(Source records)
=====

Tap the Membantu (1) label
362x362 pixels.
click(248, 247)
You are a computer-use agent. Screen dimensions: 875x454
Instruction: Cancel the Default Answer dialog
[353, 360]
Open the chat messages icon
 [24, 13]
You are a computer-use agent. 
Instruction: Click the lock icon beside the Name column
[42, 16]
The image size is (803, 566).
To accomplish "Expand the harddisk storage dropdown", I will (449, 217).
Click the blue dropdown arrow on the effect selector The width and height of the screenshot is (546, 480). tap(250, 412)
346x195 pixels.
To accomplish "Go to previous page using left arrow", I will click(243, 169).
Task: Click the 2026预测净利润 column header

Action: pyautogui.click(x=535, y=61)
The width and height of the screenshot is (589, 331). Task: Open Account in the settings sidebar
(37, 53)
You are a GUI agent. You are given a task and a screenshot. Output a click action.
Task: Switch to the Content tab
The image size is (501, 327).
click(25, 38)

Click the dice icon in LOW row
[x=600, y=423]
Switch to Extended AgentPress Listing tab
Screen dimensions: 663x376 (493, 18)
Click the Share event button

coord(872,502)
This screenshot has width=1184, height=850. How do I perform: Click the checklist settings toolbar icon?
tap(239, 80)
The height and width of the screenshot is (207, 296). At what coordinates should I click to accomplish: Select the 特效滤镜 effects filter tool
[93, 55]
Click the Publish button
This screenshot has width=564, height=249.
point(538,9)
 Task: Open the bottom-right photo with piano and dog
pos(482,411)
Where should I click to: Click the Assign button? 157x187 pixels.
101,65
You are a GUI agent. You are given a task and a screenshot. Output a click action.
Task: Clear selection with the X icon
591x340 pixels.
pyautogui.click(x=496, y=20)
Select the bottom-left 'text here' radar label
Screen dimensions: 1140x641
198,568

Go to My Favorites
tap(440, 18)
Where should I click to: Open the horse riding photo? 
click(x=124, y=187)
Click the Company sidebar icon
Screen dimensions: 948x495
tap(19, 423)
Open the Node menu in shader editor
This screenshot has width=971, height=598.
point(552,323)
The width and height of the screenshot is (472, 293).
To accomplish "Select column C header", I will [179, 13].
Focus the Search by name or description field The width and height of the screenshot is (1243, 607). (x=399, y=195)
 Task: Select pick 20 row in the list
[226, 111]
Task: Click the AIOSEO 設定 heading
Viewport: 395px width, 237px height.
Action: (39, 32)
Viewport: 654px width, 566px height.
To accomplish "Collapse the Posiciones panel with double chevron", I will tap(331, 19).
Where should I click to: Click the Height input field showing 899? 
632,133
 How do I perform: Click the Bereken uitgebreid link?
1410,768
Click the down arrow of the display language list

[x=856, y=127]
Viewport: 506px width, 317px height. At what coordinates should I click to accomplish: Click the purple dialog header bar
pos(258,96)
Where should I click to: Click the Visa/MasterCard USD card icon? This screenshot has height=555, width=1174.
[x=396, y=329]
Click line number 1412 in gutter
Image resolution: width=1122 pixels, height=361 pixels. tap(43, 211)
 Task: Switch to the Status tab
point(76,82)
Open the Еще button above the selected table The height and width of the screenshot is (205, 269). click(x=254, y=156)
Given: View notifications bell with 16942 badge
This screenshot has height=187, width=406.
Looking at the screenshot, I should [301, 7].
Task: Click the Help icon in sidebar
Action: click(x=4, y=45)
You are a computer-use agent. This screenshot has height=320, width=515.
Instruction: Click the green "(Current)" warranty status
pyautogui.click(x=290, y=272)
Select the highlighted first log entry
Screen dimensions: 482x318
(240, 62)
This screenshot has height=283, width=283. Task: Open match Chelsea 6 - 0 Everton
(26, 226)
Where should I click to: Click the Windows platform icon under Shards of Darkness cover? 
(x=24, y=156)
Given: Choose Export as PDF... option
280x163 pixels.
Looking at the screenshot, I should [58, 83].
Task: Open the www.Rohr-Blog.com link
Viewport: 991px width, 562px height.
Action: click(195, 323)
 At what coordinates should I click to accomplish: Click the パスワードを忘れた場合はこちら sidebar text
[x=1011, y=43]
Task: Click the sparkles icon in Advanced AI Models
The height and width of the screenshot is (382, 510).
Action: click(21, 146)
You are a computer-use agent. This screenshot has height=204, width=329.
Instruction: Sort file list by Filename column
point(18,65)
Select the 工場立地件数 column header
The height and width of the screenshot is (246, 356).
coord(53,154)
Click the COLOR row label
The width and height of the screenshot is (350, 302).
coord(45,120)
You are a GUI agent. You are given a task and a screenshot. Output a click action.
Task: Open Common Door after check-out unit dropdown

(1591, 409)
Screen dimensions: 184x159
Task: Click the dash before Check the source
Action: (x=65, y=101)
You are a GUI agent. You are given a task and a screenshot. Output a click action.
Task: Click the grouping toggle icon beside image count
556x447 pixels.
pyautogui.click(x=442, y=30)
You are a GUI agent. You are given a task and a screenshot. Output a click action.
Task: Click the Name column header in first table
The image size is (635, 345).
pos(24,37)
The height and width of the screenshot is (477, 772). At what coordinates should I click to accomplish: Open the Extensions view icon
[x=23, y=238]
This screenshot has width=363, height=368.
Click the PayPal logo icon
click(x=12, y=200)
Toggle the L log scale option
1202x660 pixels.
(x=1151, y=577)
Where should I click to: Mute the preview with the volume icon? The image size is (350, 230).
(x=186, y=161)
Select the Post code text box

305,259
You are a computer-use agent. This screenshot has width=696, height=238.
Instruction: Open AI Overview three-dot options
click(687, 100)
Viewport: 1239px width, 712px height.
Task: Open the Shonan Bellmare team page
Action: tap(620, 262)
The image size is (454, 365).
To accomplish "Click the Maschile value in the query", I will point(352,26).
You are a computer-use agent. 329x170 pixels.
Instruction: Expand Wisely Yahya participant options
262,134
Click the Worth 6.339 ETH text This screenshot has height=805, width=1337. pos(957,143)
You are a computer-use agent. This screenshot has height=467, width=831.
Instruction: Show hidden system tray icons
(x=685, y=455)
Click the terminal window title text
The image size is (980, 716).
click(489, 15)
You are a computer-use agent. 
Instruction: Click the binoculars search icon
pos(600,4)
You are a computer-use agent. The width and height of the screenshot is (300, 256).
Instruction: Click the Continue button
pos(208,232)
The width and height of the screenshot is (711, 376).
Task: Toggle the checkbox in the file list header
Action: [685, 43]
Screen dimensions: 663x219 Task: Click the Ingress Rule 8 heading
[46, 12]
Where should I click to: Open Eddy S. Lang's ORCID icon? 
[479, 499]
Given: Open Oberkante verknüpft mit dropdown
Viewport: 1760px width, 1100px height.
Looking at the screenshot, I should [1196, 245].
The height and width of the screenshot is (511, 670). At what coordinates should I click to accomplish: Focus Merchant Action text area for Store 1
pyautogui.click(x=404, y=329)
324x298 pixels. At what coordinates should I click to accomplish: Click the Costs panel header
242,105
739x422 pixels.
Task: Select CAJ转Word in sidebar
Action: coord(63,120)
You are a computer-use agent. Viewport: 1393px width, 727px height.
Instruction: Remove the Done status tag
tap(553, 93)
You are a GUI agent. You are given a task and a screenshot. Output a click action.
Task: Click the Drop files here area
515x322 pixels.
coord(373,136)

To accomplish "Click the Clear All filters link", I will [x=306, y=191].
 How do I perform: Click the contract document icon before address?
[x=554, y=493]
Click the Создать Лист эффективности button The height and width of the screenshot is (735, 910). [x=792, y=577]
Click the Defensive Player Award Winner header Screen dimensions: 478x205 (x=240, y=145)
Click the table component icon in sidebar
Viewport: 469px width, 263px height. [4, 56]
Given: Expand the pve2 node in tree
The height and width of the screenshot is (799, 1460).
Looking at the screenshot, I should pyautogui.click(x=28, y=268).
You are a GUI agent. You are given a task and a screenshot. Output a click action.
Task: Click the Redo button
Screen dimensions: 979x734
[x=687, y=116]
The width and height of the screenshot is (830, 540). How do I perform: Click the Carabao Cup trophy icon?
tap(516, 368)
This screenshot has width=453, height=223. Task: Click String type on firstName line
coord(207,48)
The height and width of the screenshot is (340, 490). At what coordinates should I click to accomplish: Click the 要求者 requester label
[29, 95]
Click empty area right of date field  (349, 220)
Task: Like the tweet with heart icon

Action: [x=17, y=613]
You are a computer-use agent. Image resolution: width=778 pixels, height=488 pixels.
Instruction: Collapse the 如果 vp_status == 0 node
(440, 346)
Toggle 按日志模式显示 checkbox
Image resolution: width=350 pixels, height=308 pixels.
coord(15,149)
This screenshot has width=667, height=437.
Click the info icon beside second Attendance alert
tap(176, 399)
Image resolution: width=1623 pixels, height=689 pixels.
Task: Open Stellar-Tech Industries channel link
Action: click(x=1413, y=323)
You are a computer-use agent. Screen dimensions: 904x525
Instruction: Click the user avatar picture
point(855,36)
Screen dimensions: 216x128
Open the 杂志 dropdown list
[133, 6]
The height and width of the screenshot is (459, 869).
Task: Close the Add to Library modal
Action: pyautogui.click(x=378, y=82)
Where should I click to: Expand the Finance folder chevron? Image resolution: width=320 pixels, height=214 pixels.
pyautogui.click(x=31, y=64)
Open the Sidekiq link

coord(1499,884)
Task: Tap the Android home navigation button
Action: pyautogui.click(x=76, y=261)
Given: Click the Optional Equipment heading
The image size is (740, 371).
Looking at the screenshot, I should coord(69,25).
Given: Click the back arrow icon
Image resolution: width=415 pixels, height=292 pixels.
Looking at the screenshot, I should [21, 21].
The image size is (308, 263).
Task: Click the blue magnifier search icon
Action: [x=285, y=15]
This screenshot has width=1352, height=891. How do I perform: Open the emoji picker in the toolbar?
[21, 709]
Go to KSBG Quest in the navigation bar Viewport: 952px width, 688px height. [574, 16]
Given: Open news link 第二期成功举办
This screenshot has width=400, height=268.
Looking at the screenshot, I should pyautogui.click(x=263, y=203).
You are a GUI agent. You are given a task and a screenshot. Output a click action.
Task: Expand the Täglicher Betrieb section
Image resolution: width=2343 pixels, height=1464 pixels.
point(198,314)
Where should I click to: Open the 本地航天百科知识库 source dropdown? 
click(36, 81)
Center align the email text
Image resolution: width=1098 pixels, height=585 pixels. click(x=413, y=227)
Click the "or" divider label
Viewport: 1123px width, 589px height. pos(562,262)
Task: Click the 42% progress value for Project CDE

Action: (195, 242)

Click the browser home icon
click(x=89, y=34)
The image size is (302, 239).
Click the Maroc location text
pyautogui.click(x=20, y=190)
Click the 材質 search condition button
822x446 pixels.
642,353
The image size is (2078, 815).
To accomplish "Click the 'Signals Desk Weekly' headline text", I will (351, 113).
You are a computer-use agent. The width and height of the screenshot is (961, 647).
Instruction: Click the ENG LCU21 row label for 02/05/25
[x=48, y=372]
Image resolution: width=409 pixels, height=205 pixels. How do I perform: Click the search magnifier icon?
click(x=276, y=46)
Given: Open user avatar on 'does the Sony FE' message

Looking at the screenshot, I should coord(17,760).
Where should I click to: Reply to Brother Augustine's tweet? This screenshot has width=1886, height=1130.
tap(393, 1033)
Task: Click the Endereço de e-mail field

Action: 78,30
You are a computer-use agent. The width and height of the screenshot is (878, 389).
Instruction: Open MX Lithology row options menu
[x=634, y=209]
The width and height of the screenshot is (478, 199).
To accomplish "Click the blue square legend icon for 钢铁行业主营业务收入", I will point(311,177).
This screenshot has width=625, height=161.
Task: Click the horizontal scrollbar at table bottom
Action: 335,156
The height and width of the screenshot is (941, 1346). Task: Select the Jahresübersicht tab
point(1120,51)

=====

▶ _Exercise directions_
From the records above, transcribe without alteration every line from the one with "Given: Choose Export as PDF... option" to the one with "has height=204, width=329.", inclusive.

▶ _Your response_
Given: Choose Export as PDF... option
280x163 pixels.
Looking at the screenshot, I should [58, 83].
Task: Open the www.Rohr-Blog.com link
Viewport: 991px width, 562px height.
Action: click(195, 323)
 At what coordinates should I click to accomplish: Click the パスワードを忘れた場合はこちら sidebar text
[x=1011, y=43]
Task: Click the sparkles icon in Advanced AI Models
The height and width of the screenshot is (382, 510).
Action: click(21, 146)
You are a computer-use agent. This screenshot has height=204, width=329.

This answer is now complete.